#### Task instructions:
Can you duplicate everything in the essay on pandemic grief and the piano below, from "I recorded a" down to "not a performance."?

#### Given passage:
★ ★ ★ ★

In addition to its deadly physical health consequences, there is a certain kind of sadness which COVID19 transmits unlike other tragedies. One never gets over 9/11 except that murderous shock, once absorbed, we frail human beings went through Kübler-Ross’ five stages of grief, denial, anger, bargaining, depression, arriving at some form of acceptance. Not so with this virus as it a slow-motion tragedy, one of our own making, and now failing to manage, with no real end in sight, other than civil discord which just exacerbates the issue. Thus we are stuck at the grief stage, almost like an LP record reaching the end and then skipping in a loop, skipping, skipping …skipping.
Nothing has prepared us emotionally for these times, its dangers and its disruption. Although we can escape to streaming forms of the arts, for many of us it is difficult to bear for long periods of time. It’s even hard to read and write as this stage of grief is a barrier to thinking. I find my piano to be an escape at times but the programs I usually play were for other, better times, so increasingly I’ve been turning to uncharted territory, playing pieces I’ve rarely played before. In the process, I’ve learned some about Broadway history outside my zone of familiarity. These pieces are not the well-worn ones I’ve played throughout my life by Rodgers and Hart, or Rodgers and Hammerstein, Stephen Sondheim, George Gershwin, etc.
I recorded a couple on YouTube but, now, with some unease as a few view the platform as a form of competition. I don’t pretend to be a pianist of any consequence, other than playing for myself, those who have enjoyed my work in retirement homes, and a few fund-raising luncheons I’ve played at. My work in the theatre has been as a lobby pianist on opening night where background music was desired, not a performance.
So, although I know what I’m posting for this particular entry is not at the level that everyone has come to expect with current streamed performances, and we’ve seen some remarkable ones, YouTube is the only platform I can use for playing on all devices.
First on my “COVID19 discovery quest” is a little known, but Tony nominated 1974 musical Over Here. It derives its title from a plot involving WW II but was happening “over here.” It played for a year on Broadway and was still playing to full audiences when it shut down over a salary dispute between the stars, the two remaining members of the Andrews Sisters, and the producers.
The song writers were the enormously successful team of the Sherman Brothers (Robert and Richard) who, previously unknown to me, may be the most prolific songwriting team of all time as they wrote mostly movie musical scores and in particular, when they were under contract with Disney for all of their hit musicals. Over Here was their lone Broadway hit, and it included a number of good, solid Broadway melodies and one in particular hit me during these times, its title almost defining our unreal era as well, "Where Did the Good Times Go?" Indeed, where did they go and will they ever come back in my lifetime?

★ ★ ★ ★

#### Information given:
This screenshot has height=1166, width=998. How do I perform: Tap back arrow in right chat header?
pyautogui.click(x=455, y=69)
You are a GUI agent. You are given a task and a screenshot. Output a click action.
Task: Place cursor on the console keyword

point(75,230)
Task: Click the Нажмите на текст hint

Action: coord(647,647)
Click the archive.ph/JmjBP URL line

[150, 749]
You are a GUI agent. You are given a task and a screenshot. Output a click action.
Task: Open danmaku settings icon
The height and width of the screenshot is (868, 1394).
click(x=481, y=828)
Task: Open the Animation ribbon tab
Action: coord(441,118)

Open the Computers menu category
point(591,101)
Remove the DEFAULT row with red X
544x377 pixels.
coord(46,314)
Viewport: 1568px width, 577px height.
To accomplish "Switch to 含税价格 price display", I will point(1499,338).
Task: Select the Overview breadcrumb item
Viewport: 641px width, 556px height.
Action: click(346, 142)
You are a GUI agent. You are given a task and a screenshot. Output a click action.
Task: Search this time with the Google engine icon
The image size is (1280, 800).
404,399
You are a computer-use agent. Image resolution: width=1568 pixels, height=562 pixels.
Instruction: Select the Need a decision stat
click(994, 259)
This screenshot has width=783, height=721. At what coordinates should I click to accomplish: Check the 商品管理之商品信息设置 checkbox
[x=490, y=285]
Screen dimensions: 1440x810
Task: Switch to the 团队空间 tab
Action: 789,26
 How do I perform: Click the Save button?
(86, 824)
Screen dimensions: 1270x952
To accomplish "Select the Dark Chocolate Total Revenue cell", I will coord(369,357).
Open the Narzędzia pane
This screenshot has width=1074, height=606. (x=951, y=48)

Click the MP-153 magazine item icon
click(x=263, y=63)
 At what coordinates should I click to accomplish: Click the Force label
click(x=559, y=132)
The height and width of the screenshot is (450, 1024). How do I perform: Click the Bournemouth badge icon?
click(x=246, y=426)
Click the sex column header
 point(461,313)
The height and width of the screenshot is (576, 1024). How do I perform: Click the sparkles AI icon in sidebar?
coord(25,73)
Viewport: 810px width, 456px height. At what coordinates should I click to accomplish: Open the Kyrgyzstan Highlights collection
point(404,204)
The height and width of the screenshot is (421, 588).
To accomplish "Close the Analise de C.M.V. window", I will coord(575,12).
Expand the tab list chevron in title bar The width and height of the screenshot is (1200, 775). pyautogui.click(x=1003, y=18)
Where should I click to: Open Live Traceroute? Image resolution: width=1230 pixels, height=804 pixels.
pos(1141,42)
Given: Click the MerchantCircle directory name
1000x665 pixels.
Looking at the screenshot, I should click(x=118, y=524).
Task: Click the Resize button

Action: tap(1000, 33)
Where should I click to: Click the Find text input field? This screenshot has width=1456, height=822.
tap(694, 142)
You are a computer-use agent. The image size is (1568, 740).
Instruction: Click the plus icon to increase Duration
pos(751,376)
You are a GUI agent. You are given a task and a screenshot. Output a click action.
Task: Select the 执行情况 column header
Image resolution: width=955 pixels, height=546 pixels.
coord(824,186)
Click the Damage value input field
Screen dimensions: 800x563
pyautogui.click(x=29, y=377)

★ ★ ★ ★

#### Answer to this task:
I recorded a couple on YouTube but, now, with some unease as a few view the platform as a form of competition. I don’t pretend to be a pianist of any consequence, other than playing for myself, those who have enjoyed my work in retirement homes, and a few fund-raising luncheons I’ve played at. My work in the theatre has been as a lobby pianist on opening night where background music was desired, not a performance.